== Extrait de la page
Je suis également convaincu que nous avons besoin de deux porte-avions, alors même que le Charles-de-Gaulle est en cale sèche pour deux ans. La maîtrise des espaces aéromaritimes en dépend. Nous ne pouvons pas continuer à courir le risque d’une présence discontinue, voire aléatoire. Nos voisins britanniques l’ont bien compris, qui ont fait le choix de deux porte-avions.

Le terrain de jeu de l’économie et de l’écologie sera demain non la mondialisation, mais la maritimisation. Nous disposons de formidables atouts industriels ; nous devons mettre le cap vers la croissance bleue. Pour cela, notre marine nationale est incontournable et doit être renforcée dans ses moyens d’action.

Pour conclure, dans un contexte de maîtrise des dépenses publiques et d’arbitrages difficiles, nous aimerions que l’effort affiché par une augmentation de 1,8 milliard d’euros du budget soit réel. L’annulation de 850 millions d'euros de crédits, puis, maintenant, le gel de 700 millions d’euros, auxquels s’ajoutent 200 millions d'euros pour les OPEX et des reports de charges, risquent une fois encore de masquer la réalité des effets d’annonce.

C’est la raison majeure pour laquelle le groupe Les Indépendants – République et Territoires s’abstiendra, tout en soulignant que nous croyons, madame la ministre, à votre détermination à convaincre Bercy. Nous souhaitons que les engagements pris soient strictement tenus. Ainsi, nous démontrerons notre considération et notre reconnaissance envers les femmes et les hommes engagés dans la défense de notre nation.

Dans le même temps, entre deux lois de programmation militaire, un contexte international sous tension et une solidarité européenne encore trop timide, ce budget nous invite à l’humilité. (Applaudissements sur les travées du groupe Les Indépendants – République et Territoires.)

M. Olivier Cigolotti. Très bien !

M. le président. La parole est à Mme Isabelle Raimond-Pavero.
====
> **Consignes**
a) Indiquez si chacune des affirmations suivantes concorde avec l’extrait du débat, en répondant par oui ou par non et en citant les mots décisifs de l’extrait : (i) le Charles-de-Gaulle est en cale sèche pour deux ans ; (ii) le groupe Les Indépendants – République et Territoires votera ce budget ; (iii) le gel de crédits porte sur 850 millions d’euros.
b) Recopiez à l’identique le passage de l’extrait du débat qui s’ouvre sur les mots contenant « Pour conclure, dans » et se termine par « des effets d’annonce. ».
== Données
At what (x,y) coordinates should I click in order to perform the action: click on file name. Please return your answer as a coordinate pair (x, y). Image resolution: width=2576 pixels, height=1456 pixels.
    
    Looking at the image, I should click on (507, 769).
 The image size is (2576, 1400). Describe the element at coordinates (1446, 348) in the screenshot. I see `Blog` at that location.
====
> **Réponses attendues**
a)
(i) Oui : « alors même que le Charles-de-Gaulle est en cale sèche pour deux ans ».
(ii) Non : « le groupe Les Indépendants – République et Territoires s’abstiendra ».
(iii) Non : « le gel de 700 millions d’euros ».

b)
Pour conclure, dans un contexte de maîtrise des dépenses publiques et d’arbitrages difficiles, nous aimerions que l’effort affiché par une augmentation de 1,8 milliard d’euros du budget soit réel. L’annulation de 850 millions d'euros de crédits, puis, maintenant, le gel de 700 millions d’euros, auxquels s’ajoutent 200 millions d'euros pour les OPEX et des reports de charges, risquent une fois encore de masquer la réalité des effets d’annonce.